## TEXT SECTION
+ + +

Jacob understood and called the name of the place where the wrestling match occurred, Peniel.

Genesis 32:30 Jacob named the place Peniel (which means “face of God”), for he said, “I have seen God face to face, yet my life has been spared.”

The identity of this mysterious person is clarified in the book of Hosea. He was the Angel of the Lord and He was God. The Angel of the Lord is a unique angel who appears frequently in the Old Testament. He is the pre-incarnate Christ but that is a story for another day.

Hosea 12:3-5

 3 Even in the womb, Jacob struggled with his brother; when he became a man, he even fought with God.

 4 Yes, he wrestled with the angel and won. He wept and pleaded for a blessing from him. There at Bethel he met God face to face, and God spoke to him–

 5 the LORD God of Heaven’s Armies, the LORD is his name!

For example, if you look closely, He is present and speaks from the burning bush to Moses. He clearly identifies himself as God.

+ + +

## INFORMATION SHOWN
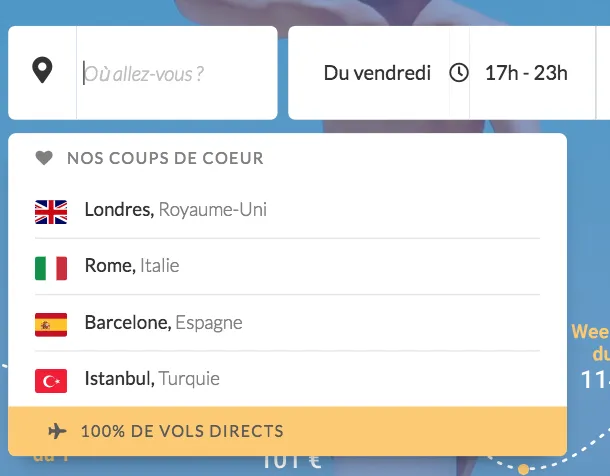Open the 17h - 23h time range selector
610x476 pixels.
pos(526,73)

+ + +

## TASKS FOR THIS EXERCISE
[A] Decide whether each statement below agrees with the text about Jacob at Peniel. Answer yes or no for each, quoting the words of the text that settle it.
(i) The name Peniel means "face of God."
(ii) In the verses from Hosea, Jacob loses his wrestling match with the angel.
(iii) The Angel of the Lord appears rarely in the Old Testament.
[B] Recast the paragraph in the text about Jacob at Peniel that begins "The identity of this mysterious person" as a brief list that keeps its main facts.

## ANSWERS TO THE PROBLEMS
[A]
(i) Yes: "Jacob named the place Peniel (which means “face of God”)"
(ii) No: "Yes, he wrestled with the angel and won."
(iii) No: "The Angel of the Lord is a unique angel who appears frequently in the Old Testament."

[B]
- The book of Hosea clarifies who the mysterious person was.
- He was the Angel of the Lord, and He was God.
- The Angel of the Lord is a unique angel who appears frequently in the Old Testament.
- He is the pre-incarnate Christ.